Born in Passaic, New Jersey on April 29, 1929, she grew up in Nutley, New Jersey. Collins earned a bachelor's degree from Bates College and a Master of Arts from Smith College. She was the first female to earn a doctorate in geology from University of Illinois at Urbana–Champaign, where she also completed her Master of Science and doctorate in botany after two years in Germany.

==Career==
She joined the faculty at San Fernando Valley State College, which later became California State University, Northridge, soon after it was founded in 1958. After three years of teaching botany at SFVSC, she became one of the first faculty members at California Lutheran College in 1963. During her tenure at Cal Lutheran she brought her students along on scientific trips to Hawai'i, Fiji, New Zealand, Australia, and deserts and mountains of California. She also created an online directory for the university which included over 3,000 species. Collins also identified over a hundred plants for the university's arboretum, which is named in honor of Collins.

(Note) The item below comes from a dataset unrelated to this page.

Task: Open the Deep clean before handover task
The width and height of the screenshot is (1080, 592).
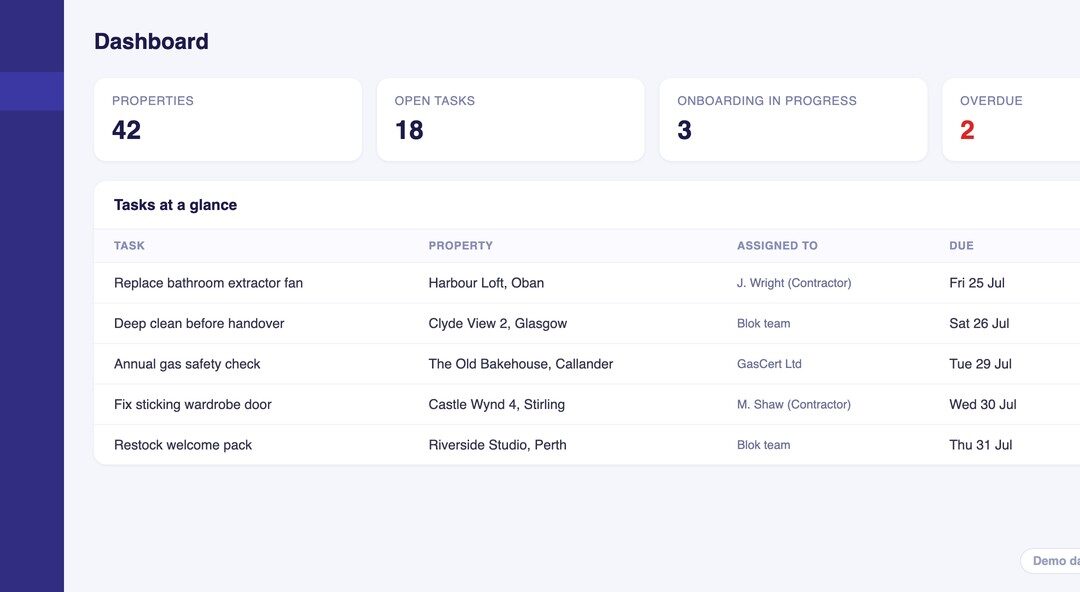Action: click(x=199, y=323)
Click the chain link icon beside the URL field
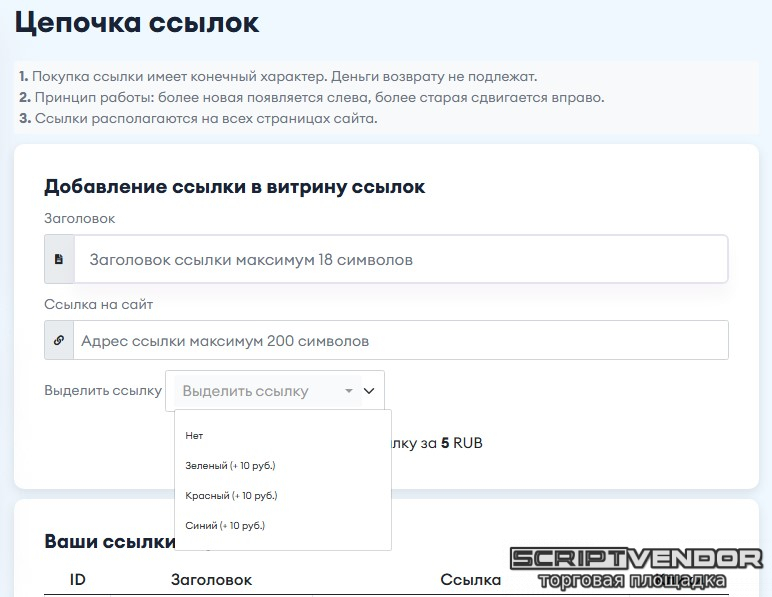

In the mid-1980s, she helped with the preservation of Wildwood Mesa by discovering three endangered species in an area which was about to be developed: Conejo dudleya, Conejo buckwheat and Lyon's pentachaeta. The city and the Conejo Recreation and Park District eventually gained control of 228 acres of the Wildwood Mesa, which was consolidated with the existing Wildwood Regional Park. Collins received a commendation from the city mayor for her preservation efforts.

==Personal life==
Collins was married to the noted geologist Larry Collins until her death in 2013. Together they had five children.

==Literary works==

- California Plant and Animal Communities (1967)
- Story of Our Earth (1967)
- Exploring and Understanding Beyond the Solar System (1970)
- Exploring and Understanding Insects (1970)
- Exploring and Understanding the Human Body (1971)
- Wildflowers, Trees, and Shrubs of Holden Village (1972)
- Key to Coast and Chaparral Flowering Plants of Southern California (1972)
- Key to Trees and Wildflowers of the Mountains of Southern California (1974)
- Key to Trees and Shrubs of the Deserts of Southern California (1976)
- Key to Wildflowers of the Deserts of California (1979)
- Central Coast Wildflowers: Monterey, San Luis Obispo, & Santa Barbara Counties of California (1993)
- You Lead A Mean Trail: Life Adventures and Fifty Years of Teaching (2012)
- The Twilight Years and Looking Back (2014)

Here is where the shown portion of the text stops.